The November 12, 2004 Order directs that approximately $6.2 million dollars in tax refund proceeds obtained by the Purchaser be put in escrow, and that the Purchaser send a second notice to former tenants of the Building advising them of a right to assert a claim to a share of the tax refund. The Order, granting relief sought by Sage, effectively vacates two prior orders issued by the bankruptcy court on October 4, 2002 and January 16, 2003 that had approved of a notice and refund request procedure proposed and implemented by the Purchaser to accept and resolve any potential claims by former tenants to the tax refund proceeds and to vest in the Purchaser the right to any unclaimed portion of the tax refund. On November 22, 2004, the bankruptcy court granted a stay of its order pending appeal.

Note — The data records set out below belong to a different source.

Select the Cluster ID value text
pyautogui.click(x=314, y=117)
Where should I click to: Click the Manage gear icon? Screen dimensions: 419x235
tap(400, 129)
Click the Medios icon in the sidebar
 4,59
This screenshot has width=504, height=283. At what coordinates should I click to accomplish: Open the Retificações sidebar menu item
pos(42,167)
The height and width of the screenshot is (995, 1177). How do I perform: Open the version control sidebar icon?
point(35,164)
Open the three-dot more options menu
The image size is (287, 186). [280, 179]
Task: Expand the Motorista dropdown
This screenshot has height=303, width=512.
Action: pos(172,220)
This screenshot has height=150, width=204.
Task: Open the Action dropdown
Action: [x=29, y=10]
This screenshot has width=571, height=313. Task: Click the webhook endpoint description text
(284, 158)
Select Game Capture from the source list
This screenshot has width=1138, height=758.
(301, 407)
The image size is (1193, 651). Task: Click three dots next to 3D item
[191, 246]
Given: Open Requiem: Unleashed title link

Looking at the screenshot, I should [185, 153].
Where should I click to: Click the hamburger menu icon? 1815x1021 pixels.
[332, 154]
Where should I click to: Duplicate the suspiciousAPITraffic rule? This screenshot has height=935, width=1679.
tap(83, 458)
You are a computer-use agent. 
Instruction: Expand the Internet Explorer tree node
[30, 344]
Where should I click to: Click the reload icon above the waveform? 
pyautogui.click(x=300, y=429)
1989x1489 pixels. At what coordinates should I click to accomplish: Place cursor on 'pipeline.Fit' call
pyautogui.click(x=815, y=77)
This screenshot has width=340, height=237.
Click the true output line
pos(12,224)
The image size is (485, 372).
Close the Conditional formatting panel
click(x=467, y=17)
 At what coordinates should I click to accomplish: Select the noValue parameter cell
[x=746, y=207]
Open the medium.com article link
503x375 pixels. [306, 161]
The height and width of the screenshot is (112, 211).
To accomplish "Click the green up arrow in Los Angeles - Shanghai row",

  Because the Order from which the Purchaser seeks to appeal is not a final order, and because the Purchaser has failed to demonstrate that an immediate appeal from the interlocutory order is warranted, leave to appeal is denied.

  I. BACKGROUND

  The Debtor was a New York partnership that owned, managed and operated the commercial office building known as the 127 John Street Building. It filed a voluntary petition for Chapter 11 bankruptcy relief in 1993. A standard clause in the Building's leases required tenants to pay a pro rata share of real property tax escalations, and also afforded each tenant the right to receive its pro rata share of any net recovery or reduction of those taxes pursuant to any proceeding successfully challenging the tax assessment of the Building. Sometime prior to filing the bankruptcy petition, the Debtor had commenced tax certiorari proceedings pursuant to Article 7 of the New York Real Property Tax Law to challenge the assessment of real property taxes on the Building.

  In 1995, before the tax certiorari proceedings had been resolved, the bankruptcy court confirmed the Debtor's amended reorganization plan. The plan provided for the auction sale of the ground lease, the Building, and related assets, (referred to in the plan as "Transferred Assets"), and provided that creditors would be paid from proceeds of the auction sale. Pursuant to an Order dated August 17, 1995, the ground lease and Transferred Assets were sold, and ultimately transferred to the Purchaser. On January 27, 1997, the bankruptcy court ordered the case closed.

  The parties disagree as to whether the Purchaser received — as part of the Transferred Assets — any right to the Building's former tenants' pro rata shares of any potential tax refund. The Purchaser contends that the Transferred Assets included all tax certiorari proceedings and tax refunds attributable thereto, subject to such tenants' rights, if any, as may remain after the entry of the order confirming the Debtor's reorganization plan. Sage argues that the bankruptcy court determined in 1995 that the Purchaser had no right to the amount of any potential tax refund that was attributable to the former tenants' pro rata shares. It was clear, however, that the Purchaser had acquired the right to prosecute the tax certiorari proceedings, and accordingly, it did continue the prosecution of those proceedings.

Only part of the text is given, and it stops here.